In the final battle between Jack and the three “magicians” seeking Maeve, it is a contest between the dark art and Jack’s trickery, the same creativity that built Hell Manor. Jack senses the same dread for these three deadly visitors that he first felt when Maeve’s illusion seemed too real: “Looking at them, I felt the same sense of everything being tilted, being wrong.” Even the three albinos who’ve come for Maeve admire Jack’s work at creating illusion. It’s only fitting that their talents for scaring people be tested against one another. But Jack has a secret weapon. You see, he has read The Halloween Encyclopedia, lucky devil. I wish I had, but the file was too big for my poor little laptop.


There are many references to the book (no doubt). Maeve means she who intoxicates. That’s true: Jack does fall for her quite suddenly. MacCumhail is derived from the landless warrior/bandits, led by Fionn, meaning white or blond. Finn (Fionn) is the leader of the three magic folk sent to capture Maeve. Then there’s the Samhain, the pagan holiday that became Halloween: “Samhain (like Beltane) was seen as a time when the "door" to the Otherworld opened enough for the souls of the dead, and other beings, to come into our world” (Wiki); it’s a more sinister version of our trick or treat and explains the magic of our three villains.

When Jack explains his use of illusion, after seeing the murderous use of magic by our three unwelcome pursuers: “It’s just play. People like to be scared when they know they won’t be hurt; they pay for it. We provide a safe environment, and that’s why they like it.” Although his three opponents admire his work, their opinion of illusion has a deeper, scarier purpose: “Oh, we like to scare as well. But we’re a bit more truthful than you; we know that our tricks can give bad dreams, anxious feelings. We can make someone fearful for the rest of their life.” Jack’s belief stands in the way of their mission, and so the battle begins.

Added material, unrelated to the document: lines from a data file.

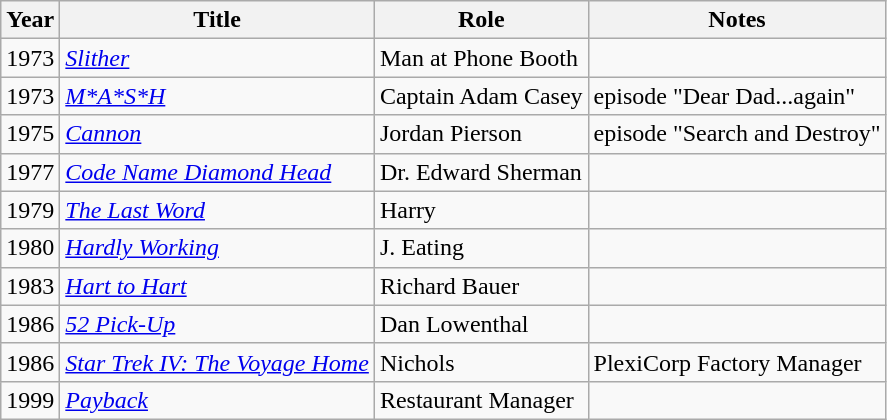
1999 [30, 400]
Year [30, 20]
Notes [737, 20]
1979 [30, 210]
Hardly Working [218, 248]
1977 [30, 172]
Nichols [481, 362]
M*A*S*H [218, 96]
episode "Dear Dad...again" [737, 96]
Dan Lowenthal [481, 324]
1980 [30, 248]
Star Trek IV: The Voyage Home [218, 362]
Payback [218, 400]
Jordan Pierson [481, 134]
J. Eating [481, 248]
Code Name Diamond Head [218, 172]
Title [218, 20]
1975 [30, 134]
1983 [30, 286]
Captain Adam Casey [481, 96]
Cannon [218, 134]
episode "Search and Destroy" [737, 134]
Dr. Edward Sherman [481, 172]
Slither [218, 58]
Role [481, 20]
Hart to Hart [218, 286]
Richard Bauer [481, 286]
Man at Phone Booth [481, 58]
52 Pick-Up [218, 324]
Restaurant Manager [481, 400]
The Last Word [218, 210]
Harry [481, 210]
PlexiCorp Factory Manager [737, 362]
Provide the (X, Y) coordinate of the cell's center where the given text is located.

The result of the battle is anticlimactic. In other words, it’s a trick ending. Quite apropos, I thought. I pictured a young Bruce Campbell in the role of Jack. This entertaining novella spends most of its time on the killing spree of the three albinos, the battle between Jack and our three Good Neighbors, and the story never lags. Hell Manor treats us to the ultimate tale of Halloween, and lucky for us readers, we get both a trick and a treat.